A second person accused of grave crimes against Euromaidan activists has gone missing after a controversial decision to free him pending trial.  Tavakkul Ragimov was released from custody in July this year despite objections from the prosecutor and victims’ lawyers. 

Ragimov is a current police officer who had not even been suspended from his job in the police force.  He is accused of having led a group of ‘titushki’, or paid thugs from the Kharkiv ‘Oplot’ Club  believed to have been behind a number of abductions; assaults; torture; robbery; and threats to kill in Kyiv during Euromaidan. 

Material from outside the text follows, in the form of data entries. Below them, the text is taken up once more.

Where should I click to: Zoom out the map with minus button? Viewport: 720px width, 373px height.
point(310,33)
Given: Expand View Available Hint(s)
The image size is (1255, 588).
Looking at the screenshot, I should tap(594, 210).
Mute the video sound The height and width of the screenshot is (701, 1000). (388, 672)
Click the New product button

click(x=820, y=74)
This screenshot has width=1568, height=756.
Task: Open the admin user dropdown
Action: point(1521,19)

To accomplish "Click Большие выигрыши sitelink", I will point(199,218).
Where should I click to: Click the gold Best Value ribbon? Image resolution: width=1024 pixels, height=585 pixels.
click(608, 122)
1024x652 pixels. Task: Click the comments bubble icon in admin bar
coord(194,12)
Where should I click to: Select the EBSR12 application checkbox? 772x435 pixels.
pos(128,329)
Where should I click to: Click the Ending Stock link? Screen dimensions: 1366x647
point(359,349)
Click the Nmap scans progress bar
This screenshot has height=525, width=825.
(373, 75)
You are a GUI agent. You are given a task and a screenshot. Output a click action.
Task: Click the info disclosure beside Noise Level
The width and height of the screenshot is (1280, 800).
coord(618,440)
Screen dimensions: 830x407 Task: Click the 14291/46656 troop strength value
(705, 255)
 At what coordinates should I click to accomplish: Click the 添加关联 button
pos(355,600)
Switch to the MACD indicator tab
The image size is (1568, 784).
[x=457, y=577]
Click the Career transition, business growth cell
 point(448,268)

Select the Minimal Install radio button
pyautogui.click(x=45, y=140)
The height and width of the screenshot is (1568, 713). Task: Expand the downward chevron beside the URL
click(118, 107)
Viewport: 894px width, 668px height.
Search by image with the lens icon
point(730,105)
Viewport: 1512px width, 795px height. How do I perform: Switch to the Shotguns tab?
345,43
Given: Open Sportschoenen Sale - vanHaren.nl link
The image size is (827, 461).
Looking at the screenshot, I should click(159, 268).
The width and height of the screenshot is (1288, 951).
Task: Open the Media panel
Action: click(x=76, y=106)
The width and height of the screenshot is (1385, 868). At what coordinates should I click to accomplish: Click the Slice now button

Pavlo Dykan, one of the lawyers representing Maidan victims, reports that Ragimov was due to appear in the Obolon District Court in Kyiv on Monday, Sept 7.  Although there has as yet been no official confirmation that Ragimov is missing, one of his lawyers announced in court that he had no contact with his client, while the other failed to appear at all.  Dykan suggests that she may have known that Ragimov had disappeared.  Dykan points out that the Obolon judge, Yulia Bevzenko also rejected all calls to remand Ragimov in custody, and suggests that there is systematic obstruction of the course of justice in this case, with judges playing a major role.  The possibility that Ragimov might go into hiding was reported here back in late July when Ragimov first missed a court hearing and it is frustrating that the same scenario appears to be unfolding as with the release from custody and subsequent disappearance in September last year of Dmytro Sadovynyk.

According to Dykan, the Ragimov case is one of the few which has been effectively solved, with the believed perpetrators arrested.  The investigators are, for example, convinced that the attack on a young Kyiv resident on the evening of Jan 21, 2014 near the Petrivka Metro Station was the work of the Oplot titushki who had been brought to Kyiv that month.  The young man, who in fact had no connection with Maidan, was knocked to the ground and beaten up before being dragged into a bus and taken away. He was interrogated about alleged involvement in Euromaidan, about Maidan leaders, etc.  He was threatened and beaten in the bus, then at a titushki camp on the outskirts of the city.  The investigators maintain that the person in charge in the bus was Ragimov, a police officer.  The beating and torture at the camp is believed to have been with the involvement of Yevhen Zhilin, head of Oplot.  The latter only released the young man after several hours, having finally ascertained that he wasn’t connected with Maidan.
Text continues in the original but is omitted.